Imbalanced Node Classification Beyond Homophilic Assumption

Imbalanced Node Classification Beyond Homophilic Assumption

Jie Liu, Mengting He, Guangtao Wang, Quoc Viet Hung Nguyen, Xuequn Shang, Hongzhi Yin

Proceedings of the Thirty-Second International Joint Conference on Artificial Intelligence
Main Track. Pages 7206-7214. https://doi.org/10.24963/ijcai.2023/848

Imbalanced node classification widely exists in real-world networks where graph neural networks (GNNs) are usually highly inclined to majority classes and suffer from severe performance degradation on classifying minority class nodes. Various imbalanced node classification methods have been proposed recently which construct synthetic nodes and edges w.r.t. minority classes to balance the label/topology distribution. However, they are all based on homophilic assumption that nodes of the same label tend to connect despite the widely existence of heterophilic edges in real-world graphs.

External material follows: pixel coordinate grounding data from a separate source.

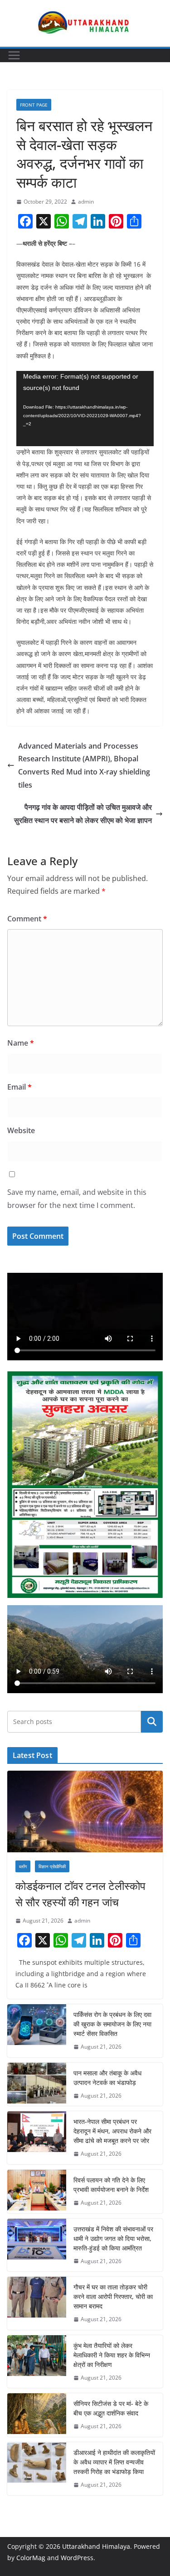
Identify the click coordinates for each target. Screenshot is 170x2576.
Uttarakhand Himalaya (96, 2546)
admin (86, 201)
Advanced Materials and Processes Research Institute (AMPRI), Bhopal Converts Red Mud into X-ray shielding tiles (84, 765)
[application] (85, 409)
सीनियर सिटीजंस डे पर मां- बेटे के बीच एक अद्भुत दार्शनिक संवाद (110, 2408)
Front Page (34, 105)
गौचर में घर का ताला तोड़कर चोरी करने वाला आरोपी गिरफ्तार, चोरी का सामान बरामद (113, 2296)
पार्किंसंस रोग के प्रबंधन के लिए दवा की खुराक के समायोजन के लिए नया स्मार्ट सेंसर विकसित (112, 2024)
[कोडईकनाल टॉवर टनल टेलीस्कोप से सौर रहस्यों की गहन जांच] (85, 1811)
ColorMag (30, 2557)
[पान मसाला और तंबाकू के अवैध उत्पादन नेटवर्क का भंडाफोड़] (36, 2084)
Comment (27, 919)
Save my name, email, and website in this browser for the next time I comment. (76, 1198)
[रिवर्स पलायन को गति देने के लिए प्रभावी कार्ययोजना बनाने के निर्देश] (36, 2191)
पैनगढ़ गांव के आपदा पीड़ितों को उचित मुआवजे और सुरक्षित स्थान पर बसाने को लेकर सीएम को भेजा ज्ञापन (83, 813)
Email (19, 1087)
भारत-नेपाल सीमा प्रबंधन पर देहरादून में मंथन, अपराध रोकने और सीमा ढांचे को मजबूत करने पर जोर (112, 2131)
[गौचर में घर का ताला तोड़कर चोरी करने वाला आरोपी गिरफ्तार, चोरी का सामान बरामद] (36, 2303)
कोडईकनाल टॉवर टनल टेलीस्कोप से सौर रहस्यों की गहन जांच (80, 1893)
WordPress (77, 2557)
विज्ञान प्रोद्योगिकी (52, 1866)
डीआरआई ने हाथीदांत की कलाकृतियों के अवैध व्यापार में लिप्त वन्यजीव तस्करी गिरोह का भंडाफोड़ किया (114, 2462)
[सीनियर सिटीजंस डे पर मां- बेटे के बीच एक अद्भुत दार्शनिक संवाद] (36, 2415)
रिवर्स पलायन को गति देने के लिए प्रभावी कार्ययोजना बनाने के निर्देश (111, 2185)
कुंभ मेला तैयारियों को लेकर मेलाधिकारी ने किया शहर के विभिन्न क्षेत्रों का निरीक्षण (111, 2355)
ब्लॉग (23, 1866)
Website (21, 1130)
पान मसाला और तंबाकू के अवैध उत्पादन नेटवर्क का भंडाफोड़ (107, 2078)
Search (152, 1721)
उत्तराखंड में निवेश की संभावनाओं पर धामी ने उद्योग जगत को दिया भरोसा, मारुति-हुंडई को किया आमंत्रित (113, 2238)
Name (20, 1043)
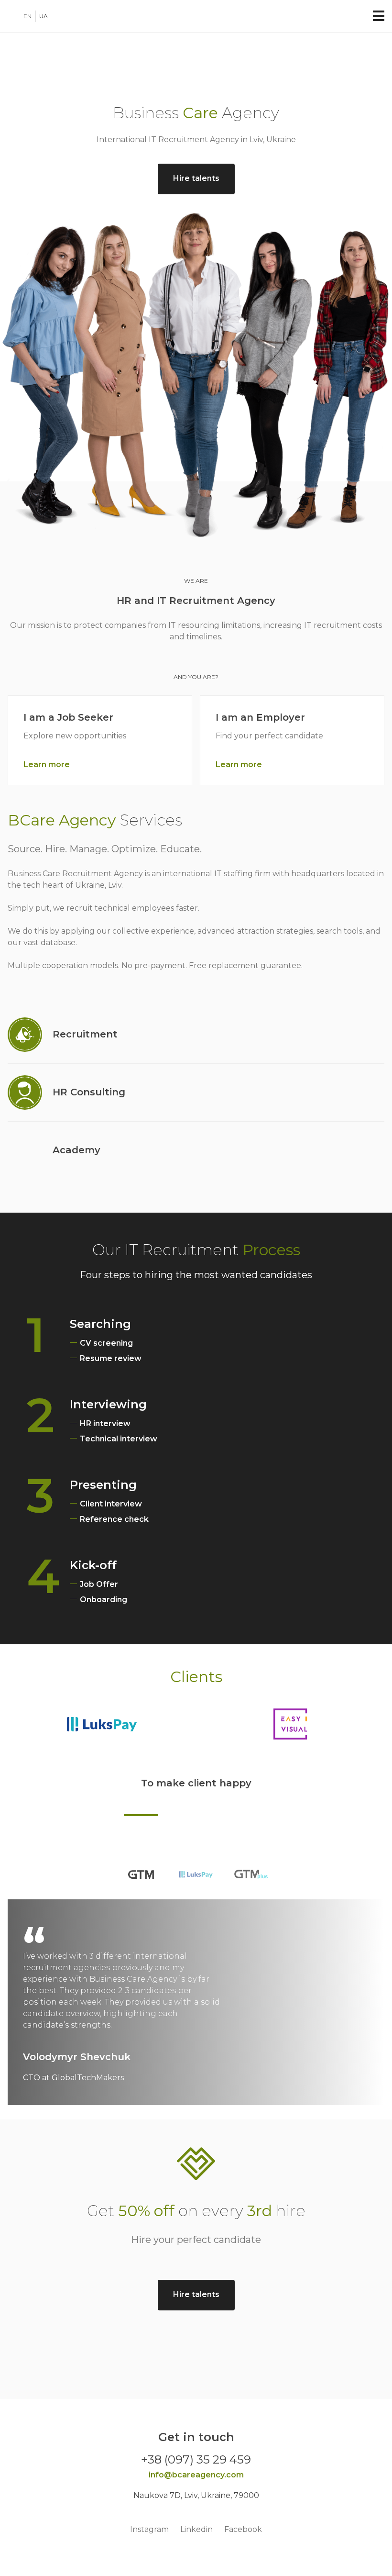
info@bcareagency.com (196, 2474)
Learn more (46, 764)
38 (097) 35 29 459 (199, 2459)
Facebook (243, 2529)
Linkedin (196, 2529)
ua (43, 16)
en (27, 16)
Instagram (149, 2529)
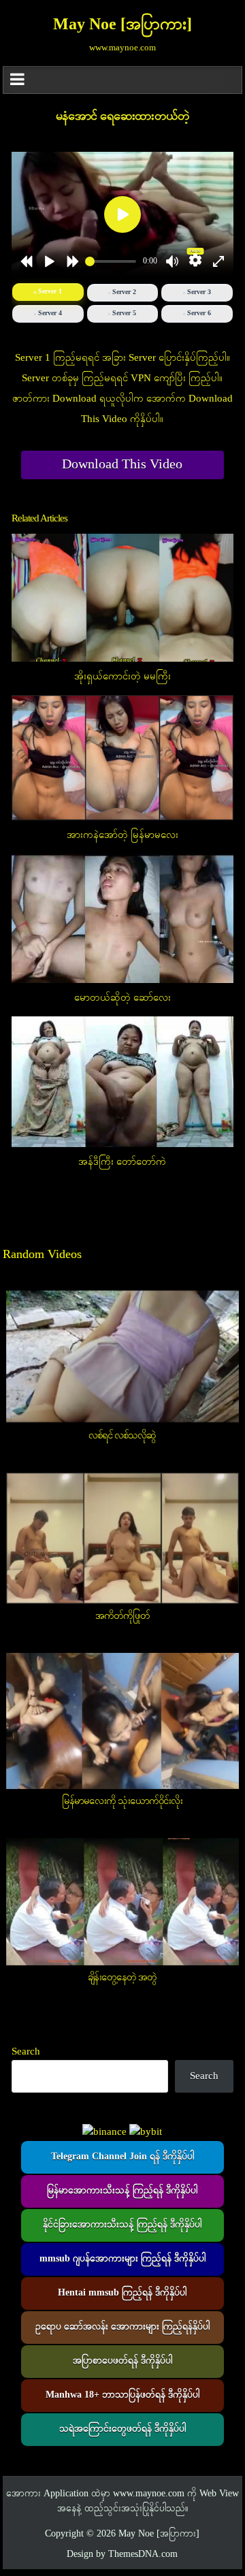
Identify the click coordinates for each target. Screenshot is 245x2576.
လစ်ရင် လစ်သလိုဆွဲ (122, 1435)
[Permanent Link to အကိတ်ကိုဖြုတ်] (123, 1538)
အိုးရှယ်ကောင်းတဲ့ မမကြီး (122, 676)
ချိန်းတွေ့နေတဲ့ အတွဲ (122, 1977)
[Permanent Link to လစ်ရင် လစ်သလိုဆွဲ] (123, 1355)
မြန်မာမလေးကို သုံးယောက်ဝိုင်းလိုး (122, 1801)
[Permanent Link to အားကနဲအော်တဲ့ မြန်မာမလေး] (123, 757)
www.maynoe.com (148, 2494)
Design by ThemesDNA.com (122, 2554)
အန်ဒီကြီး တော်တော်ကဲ (122, 1162)
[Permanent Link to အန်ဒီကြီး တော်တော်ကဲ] (123, 1081)
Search (26, 2051)
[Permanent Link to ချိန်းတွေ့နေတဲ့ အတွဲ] (123, 1901)
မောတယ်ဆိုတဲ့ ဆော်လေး (122, 998)
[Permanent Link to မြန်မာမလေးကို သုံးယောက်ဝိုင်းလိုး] (123, 1721)
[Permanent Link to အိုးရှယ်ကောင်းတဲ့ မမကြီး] (123, 598)
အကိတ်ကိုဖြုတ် (122, 1616)
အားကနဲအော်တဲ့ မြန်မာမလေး (122, 835)
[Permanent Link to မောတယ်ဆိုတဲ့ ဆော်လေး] (123, 918)
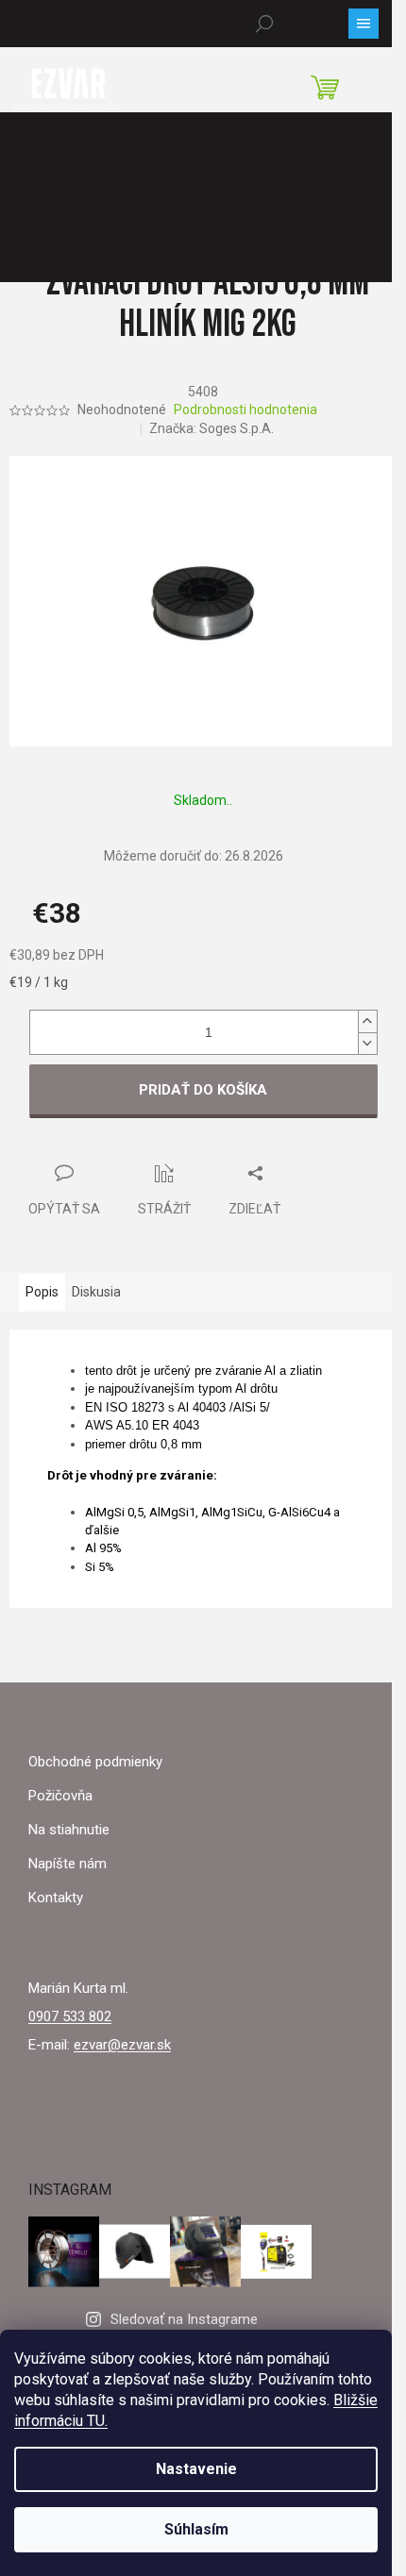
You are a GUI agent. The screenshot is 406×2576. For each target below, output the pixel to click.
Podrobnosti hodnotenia (245, 409)
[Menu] (363, 23)
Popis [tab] (42, 1291)
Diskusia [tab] (96, 1291)
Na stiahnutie (69, 1829)
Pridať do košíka (203, 1089)
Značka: (211, 428)
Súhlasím (196, 2529)
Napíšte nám (67, 1863)
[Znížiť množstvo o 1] (367, 1043)
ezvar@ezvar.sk (122, 2044)
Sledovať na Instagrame (184, 2319)
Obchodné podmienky (95, 1761)
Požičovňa (60, 1795)
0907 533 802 (69, 2016)
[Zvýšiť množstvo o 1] (367, 1021)
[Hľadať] (264, 23)
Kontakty (55, 1897)
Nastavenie (196, 2469)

Thus, they uniformly aggregate features from both homophilic and heterophilic neighbors and rely on feature similarity to generate synthetic edges, which cannot be applied to imbalanced graphs in high heterophily. To address this problem, we propose a novel GraphSANN for imbalanced node classification on both homophilic and heterophilic graphs. Firstly, we propose a unified feature mixer to generate synthetic nodes with both homophilic and heterophilic interpolation in a unified way. Next, by randomly sampling edges between synthetic nodes and existing nodes as candidata edges, we design an adaptive subgraph extractor to dynamically extract the contextual subgraphs of candidate edges with flexible ranges. Finally, we develop a multi-filter subgraph encoder which constructs multiple different filter channels to discriminatively aggregate neighbors’ information along the homophilic and heterophilic edges. Extensive experiments on eight benchmark datasets demonstrate the superiority of our model for imbalanced node classificaiton on both homophilic and heterophilic graphs.
Keywords:
Data Mining: DM: Mining graphs
Data Mining: DM: Class imbalance and unequal cost
Machine Learning: ML: Learning graphical models